___ Source records ___

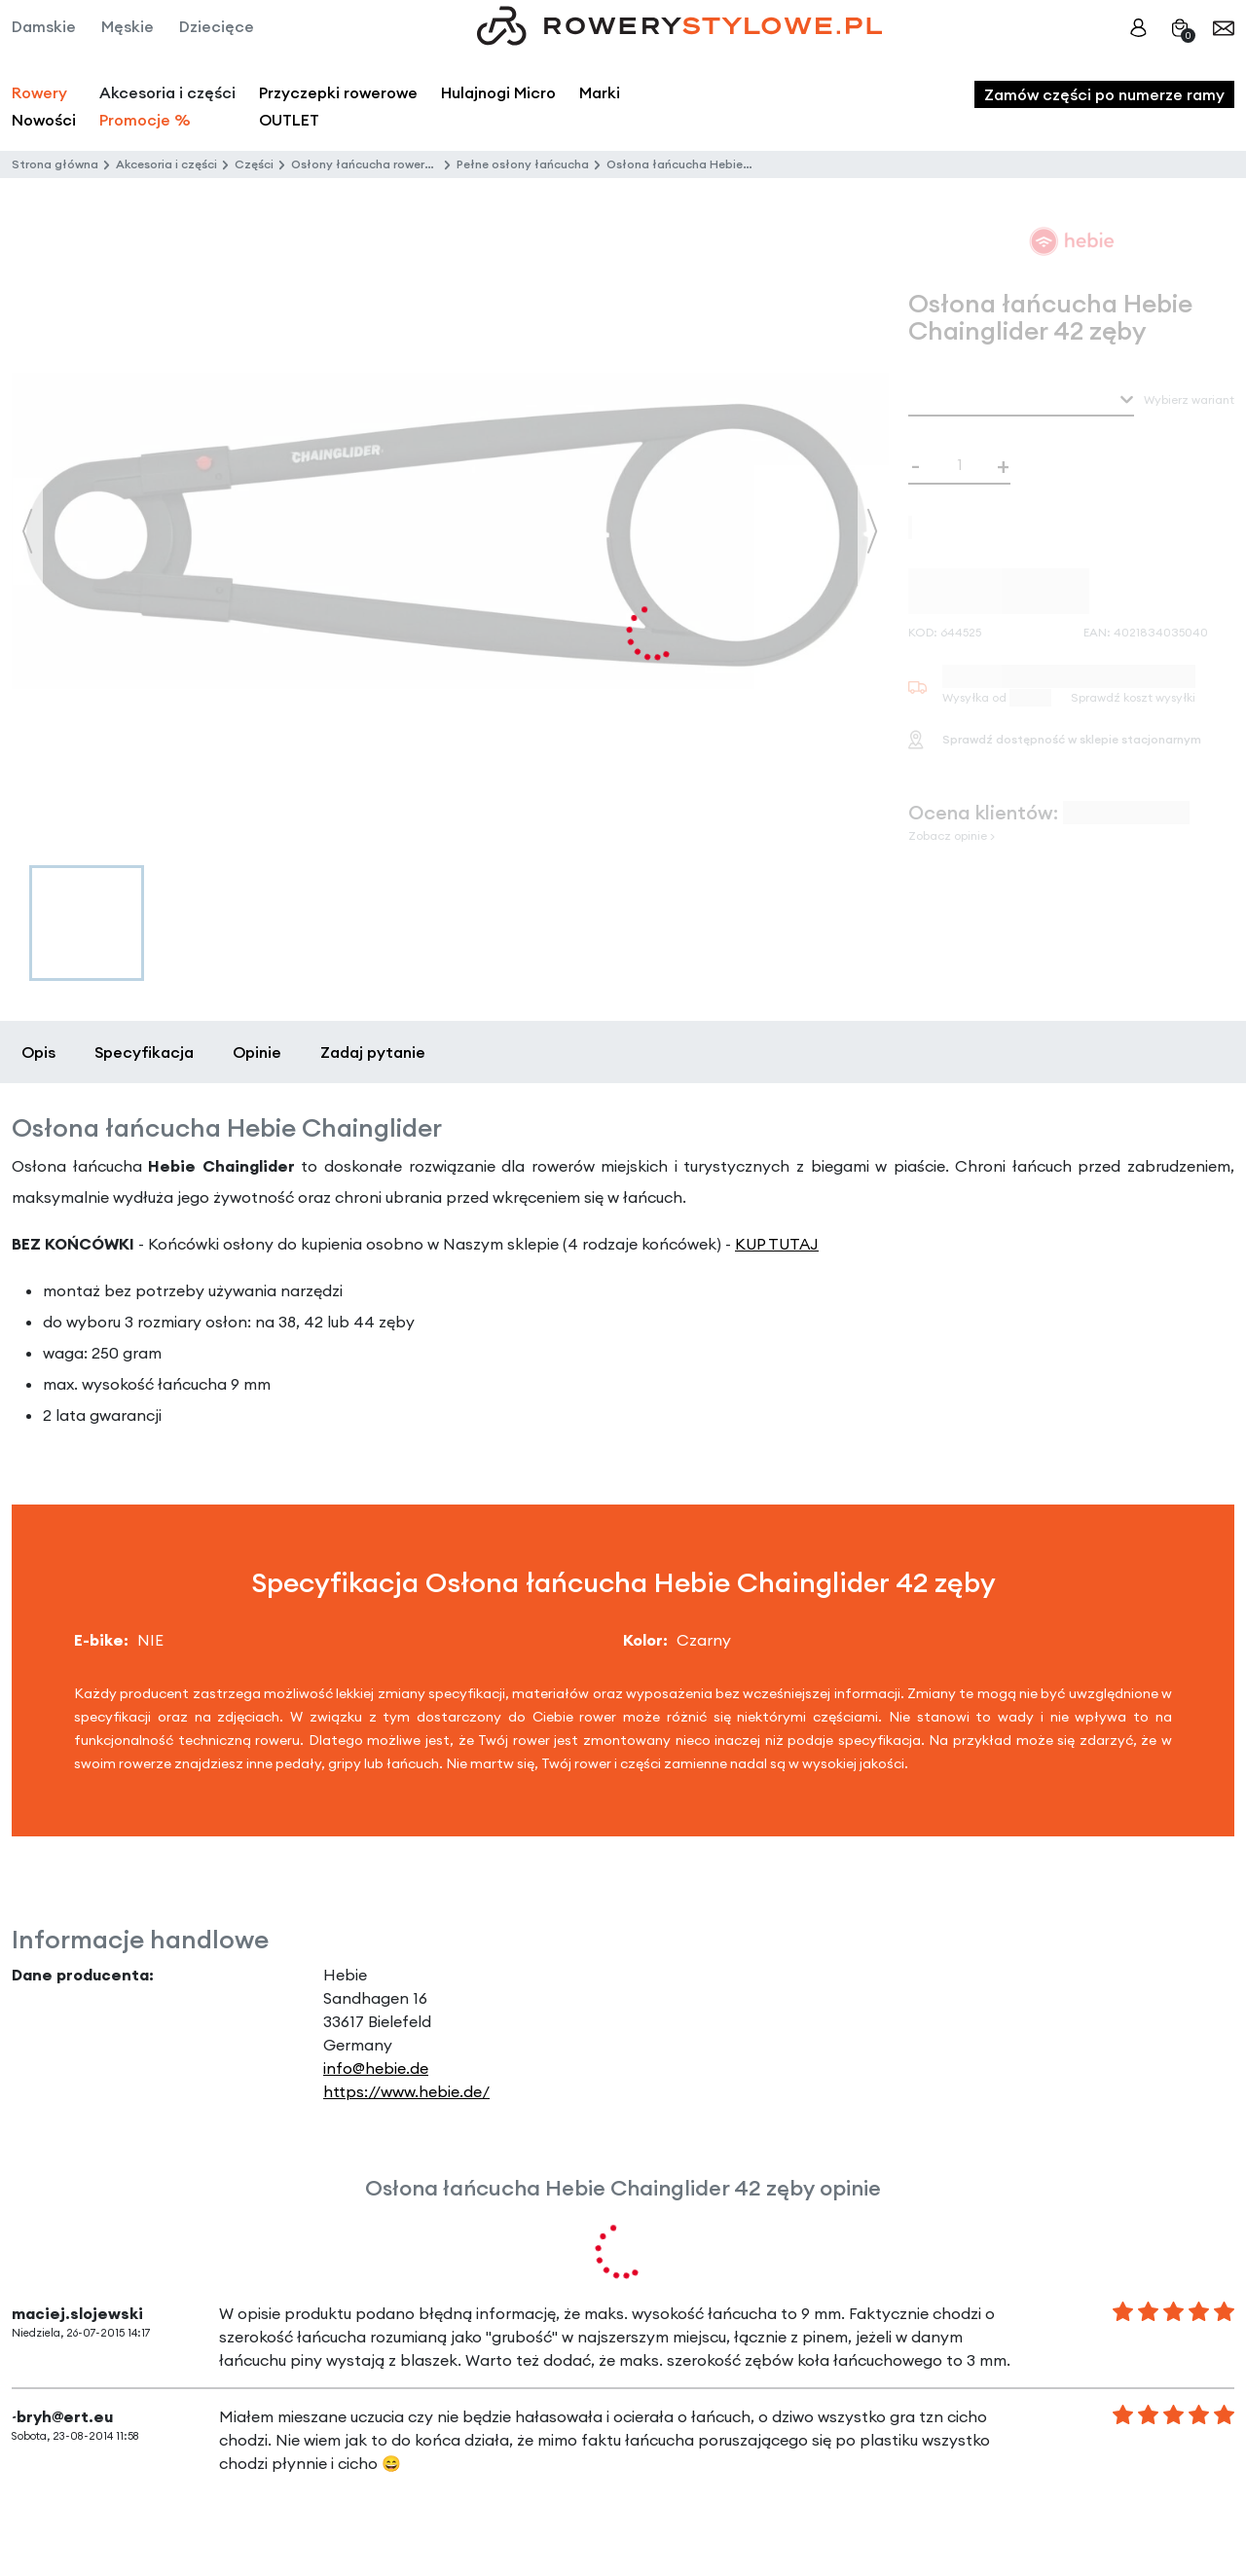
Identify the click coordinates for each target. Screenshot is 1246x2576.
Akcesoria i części (166, 164)
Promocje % (145, 119)
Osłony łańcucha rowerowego (377, 164)
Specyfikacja (144, 1052)
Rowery (39, 92)
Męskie (127, 26)
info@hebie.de (375, 2068)
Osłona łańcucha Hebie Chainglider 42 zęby (733, 164)
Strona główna (55, 164)
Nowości (44, 119)
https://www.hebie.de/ (406, 2091)
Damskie (44, 26)
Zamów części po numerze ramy (1104, 94)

___

[Your task]
Could you render the material from the line with "Strona główna (55, 164)" through its last line as a JSON list of strings, one string per line, leaving out blank lines?

[Correct output]
[
  "Strona główna (55, 164)",
  "Nowości (44, 119)",
  "https://www.hebie.de/ (406, 2091)",
  "Damskie (44, 26)",
  "Zamów części po numerze ramy (1104, 94)"
]